We reported on the earlier
Home Secretary Jacqui Smith - EU G6 plus USA Ministers discussing "remote searches of computer hard drives"
which looks like an attempt to policy launder a Must Be Seen To Be Doing Something About Cyber Crime plan onto the entire European Union, back on October 18th 2008:
The Register has taken up this story
Home Office denies remote snooping plan
following on from their earlier investigation of the G6 plus USA summit
Germans seduce Jacqui over remote hacking of disks - Trojanised Home Sec comes home to infect Parliament
(note that the mainstream print and broadcast media did not bother to do any such digging).
A spokesman for the Home Office told the Reg that UK police can already snoop - but these activities are governed by the Regulation of Investigatory Powers Act and the Surveillance Commissioner. He said changes had been proposed at the last Interior Ministers' meeting, but nothing has happened since.
[...]
A Home Office spokesperson said: "The UK has agreed to a strategic approach towards tackling cyber crime on the same basis as all Member States - however, the decisions in the Council Conclusions are not legally binding and there are no agreed timescales.
"We fully support work to develop an understanding of the scale and impact of electronic crime across the EU and will work with Member States to develop the detail of the proposal."
This is a typical Home Office media spin statement, carefully avoiding the important privacy and security risks to the public. Note the New Labour weasel word "tackling" - that does not actually promise the prevention or prosecution of even a single instance of "cyber crime", it just gives the impression that they might eventually be "Doing Something".
There is not much that we want to add to The Register's comments on this Sunday Times / Whitehall kite flying / anonymous briefing story, except to remind people that the Office of the Surveillance Commissioners, which is supposed to provide some weak monitoring under the Regulation of Investigatory Powers Act 2000 (RIPA) and the the Police Act 1997 Part III, is not required to be informed of Police or other Property Interference i.e. state sanctioned burglary to plant electronic bugging devices or, by extension, malicious computer snooping software at business premises i.e. company offices, or those premises of, say, internet service providers or co-location hosting computer server hosting companies, online backup companies, or financial institutions etc.
In order to be "in accordance with law", specifically Article 8 of the European Convention on Human Rights, as incorporated in the Human Rights Act 1998 Schedule 1
1 ."Everyone has the right to respect for his private and family life, his home and his correspondence,
such authorisations for Property Interference of people's homes or, following European Court of Human Rights case law precedents, people's private motor vehicles does require the cumbersome and not very effective bureaucracy of the Surveillance Commissioners to be involved. They have no real powers of sanction, only "name and shame" powers via an Annual Report to the Prime Minister and, eventually to Parliament.

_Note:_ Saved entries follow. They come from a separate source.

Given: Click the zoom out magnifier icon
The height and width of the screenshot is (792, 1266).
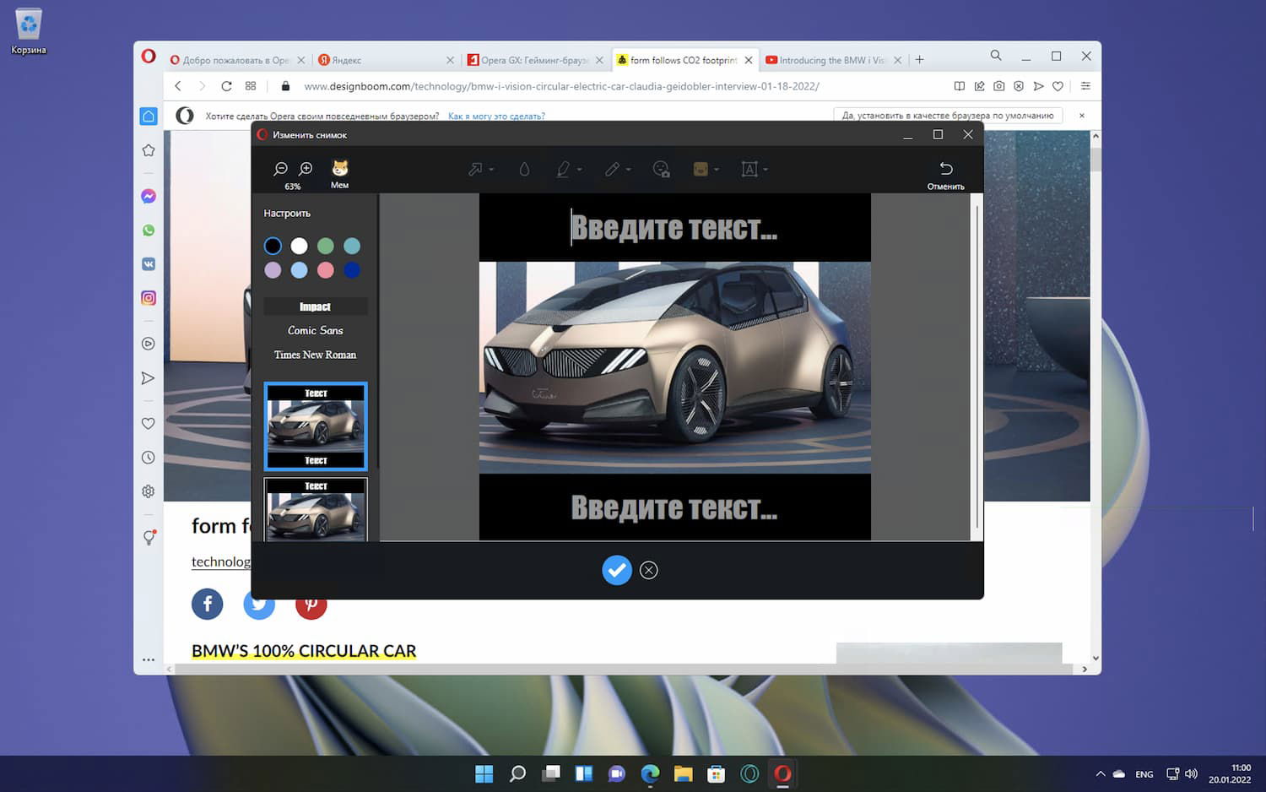Looking at the screenshot, I should point(281,169).
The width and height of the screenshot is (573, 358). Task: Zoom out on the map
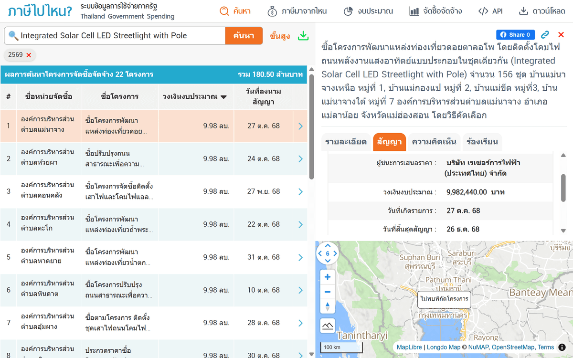328,292
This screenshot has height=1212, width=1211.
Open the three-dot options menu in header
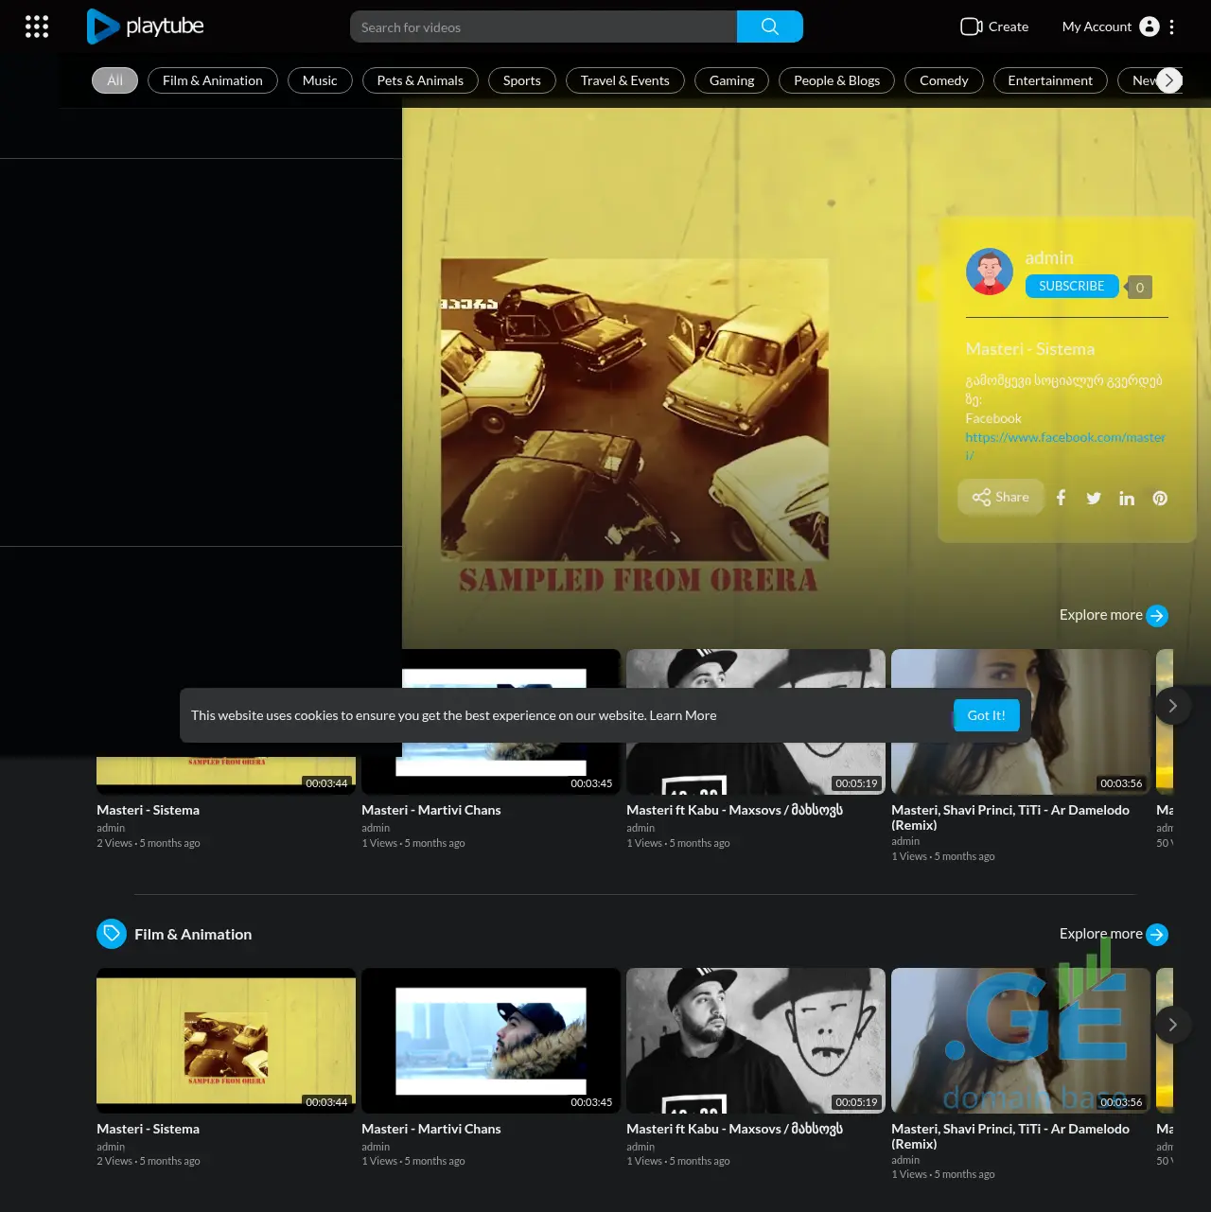[x=1171, y=26]
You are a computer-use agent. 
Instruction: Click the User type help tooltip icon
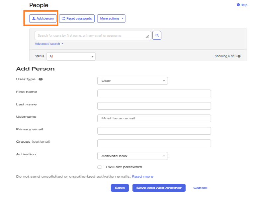click(41, 79)
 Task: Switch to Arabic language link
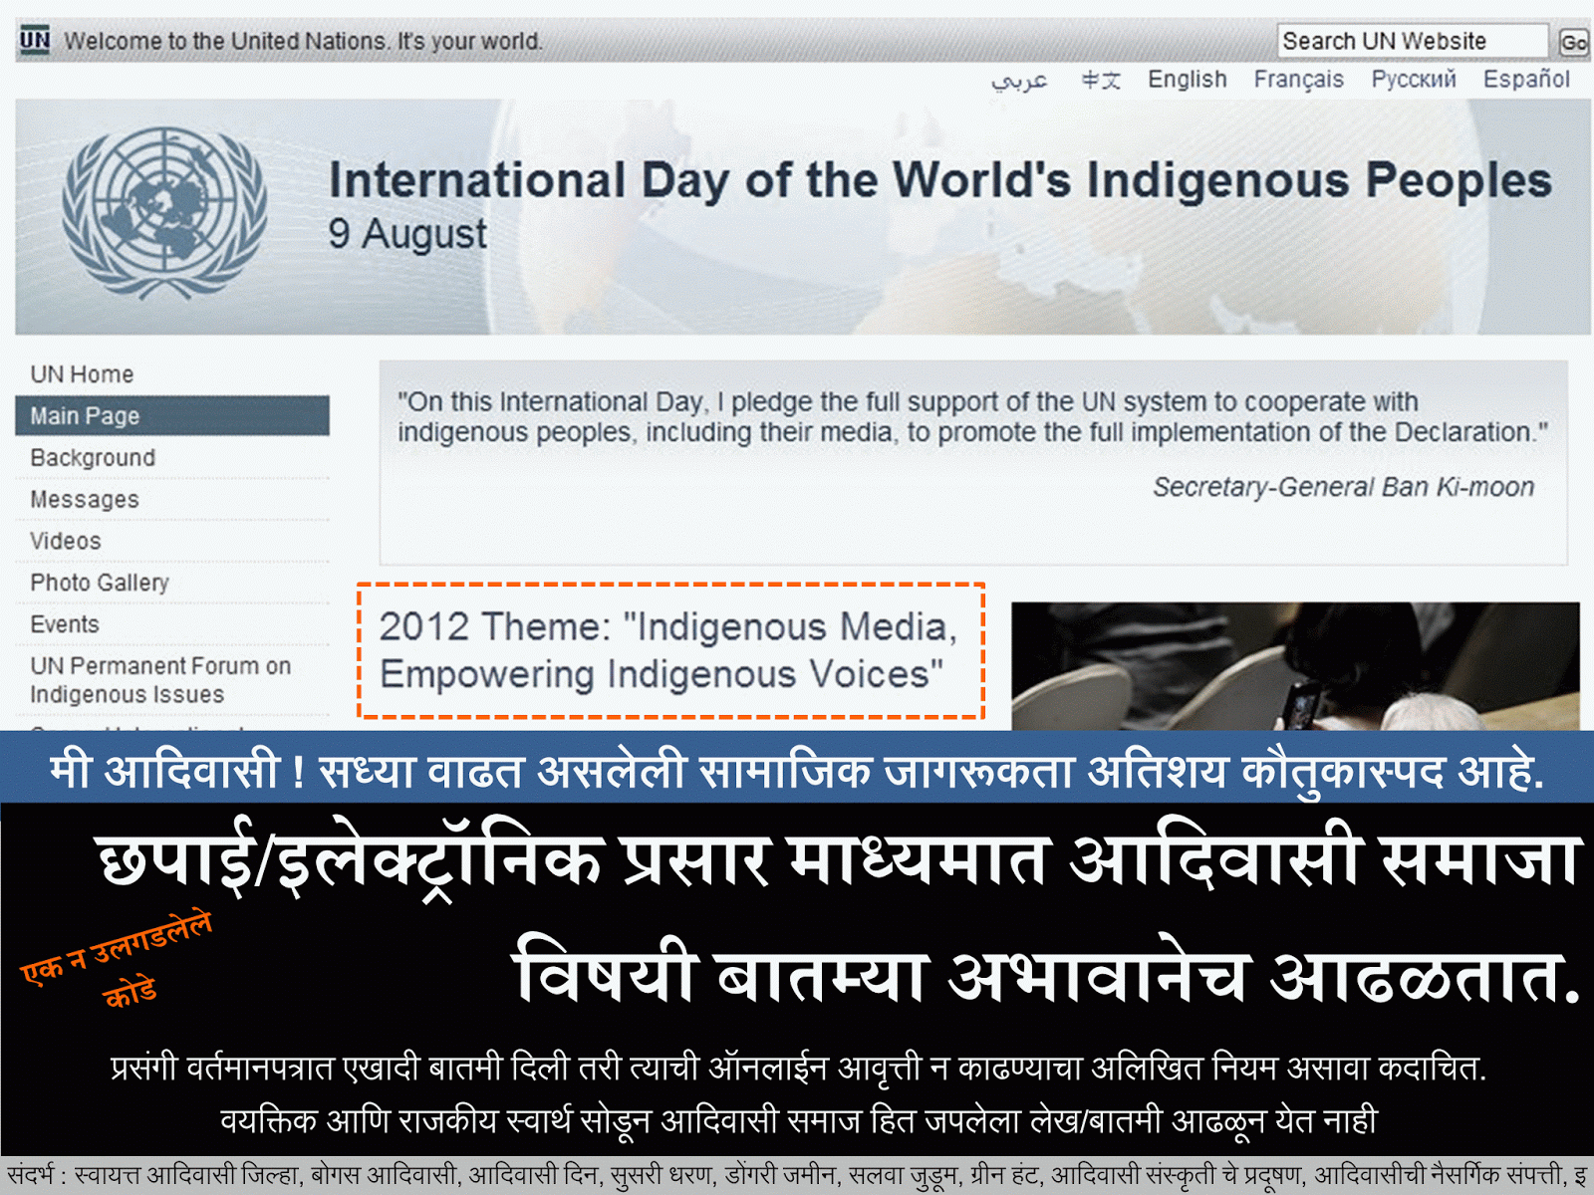1019,80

They are also meant to "regulate" the use of Covert Human Intelligence sources i.e. infiltrators, undercover agents, and informers, who also might well be involved in helping to set up "remote searches of computer hard disks".
It is all very well for the Home Office to be involved in EU level policies on cyber crime cooperation, but they have done nothing to protect British sovereignty against Collateral Damage or Denial of Service by Law Enforcement. The Indymedia server seizure scandal in 2004 shows that foreign based companies, or even UK based subsidiaries of foreign owned companies can be pressurised into snooping on, or handing over your private data, or killing off your innocent website etc. even if it is physically in the UK, without any UK Court Order and without even a formal or informal request to the UK law enforcement authorities.
The Home Office should be working to prevent foreign or domestic law enforcement "collateral damage" to innocent people's data and computer systems the UK, rather than making it easier for such mistakes to happen.